Recipe
Summarize chat history
Compress long multi-turn conversations into a compact running summary so your agent stays under context limits without losing the thread. This recipe shows how to roll a sliding-window summarizer on top of the Meridian chat completions endpoint using model: azure/model-router.
1. Decide when to summarize
Track approximate token usage of the live conversation. When it crosses roughly 70% of the model context window, fold the oldest N messages into a single summary turn and keep the most recent K turns verbatim.

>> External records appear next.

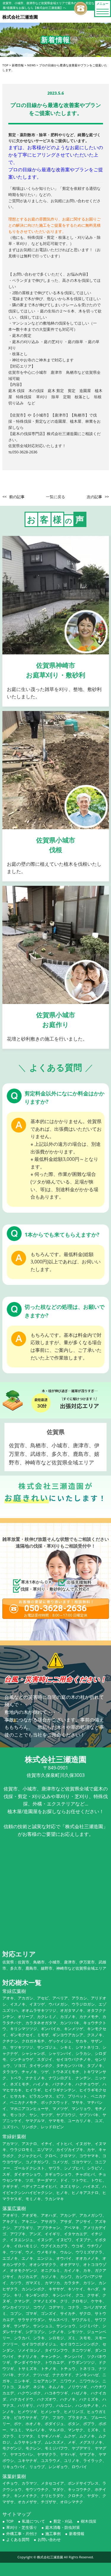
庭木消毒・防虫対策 (62, 2527)
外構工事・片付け (21, 2533)
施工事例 (53, 2533)
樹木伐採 (88, 2521)
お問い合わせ (49, 2539)
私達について (33, 2521)
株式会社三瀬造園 (50, 2557)
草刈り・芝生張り (21, 2527)
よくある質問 (17, 2539)
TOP (10, 2521)
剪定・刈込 (63, 2521)
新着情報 (76, 2533)
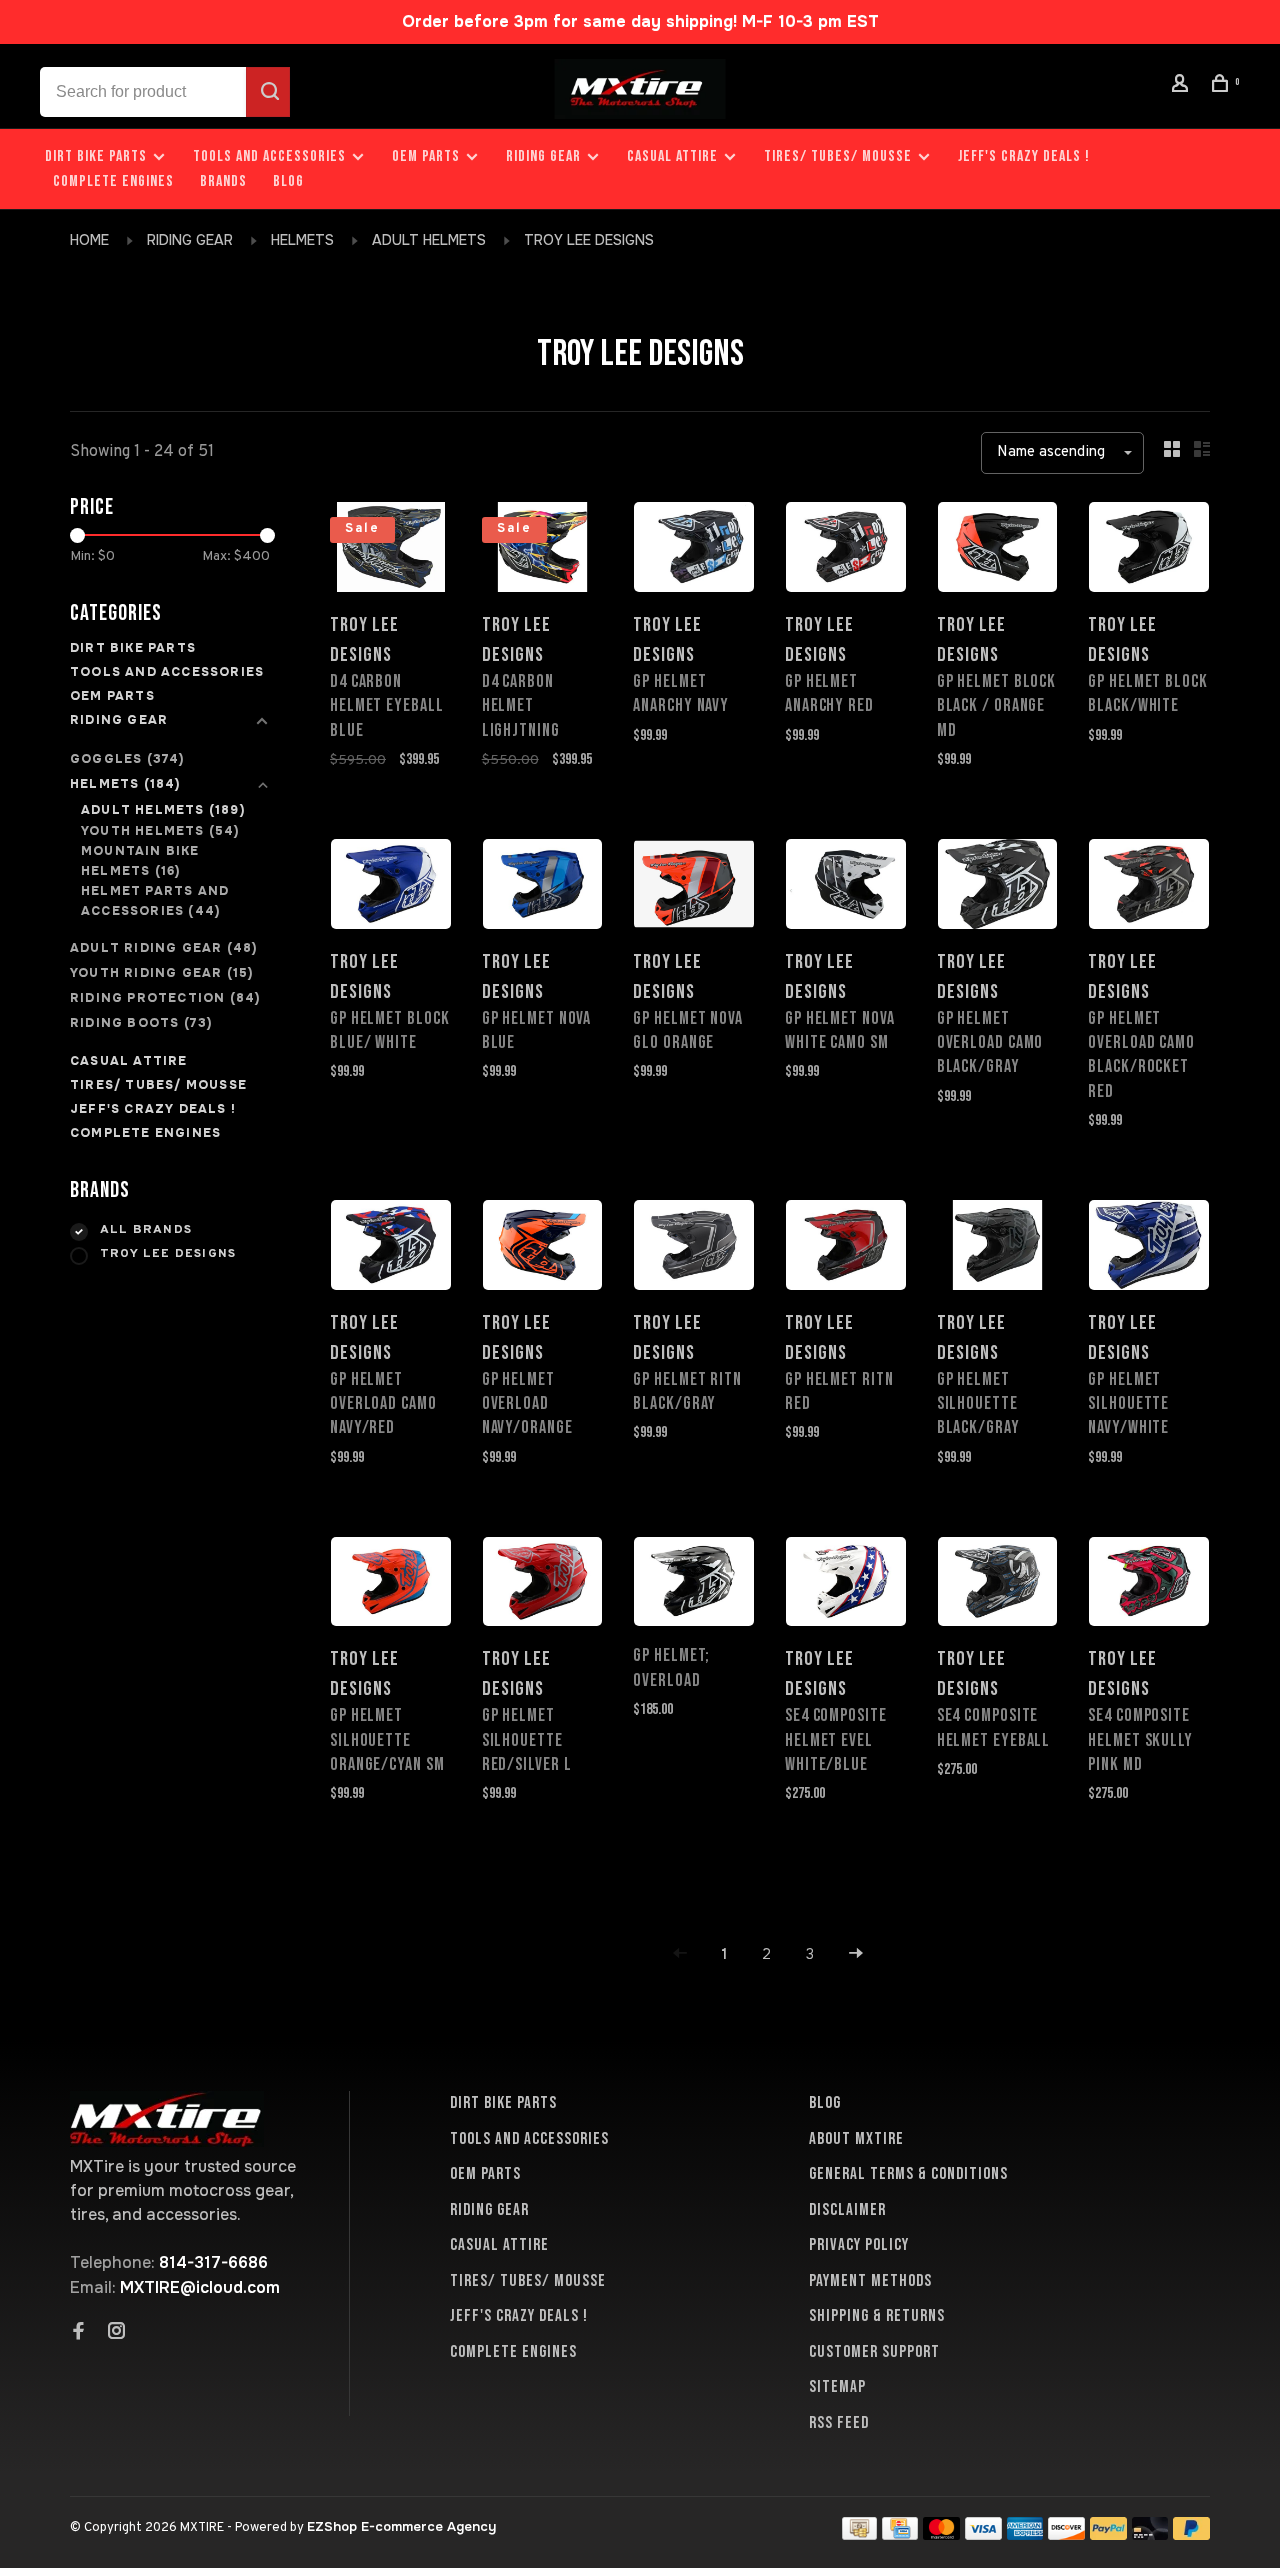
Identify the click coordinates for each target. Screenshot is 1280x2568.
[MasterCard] (941, 2534)
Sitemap (837, 2387)
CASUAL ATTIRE (672, 156)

Typical defaults: N = first 20 messages, K = last 6 messages.
2. Call the summarizer
Send the chunk to be summarized as a single user message with an explicit instruction. Meridian routes the request to the cheapest healthy model that still hits your quality bar.
curl https://llm.getnimbus.net/v1/chat/completions \
-H "Authorization: Bearer $MERIDIAN_KEY" \
-H "Content-Type: application/json" \
-d '{
"model": "azure/model-router",
"messages": [
{"role": "system", "content": "Summarize the conversation below in <= 200 words. Preserve user goals, decisions made, and open questions."},
{"role": "user", "content": "<paste prior turns here>"}
],
"max_tokens": 400
}'3. Splice the summary back in
Replace the summarized prefix with a single system message:{role: "system", content: "Prior conversation summary: ..."}. Keep the last K verbatim turns after it. On the next overflow, summarize the summary plus the new middle chunk together so context stays bounded.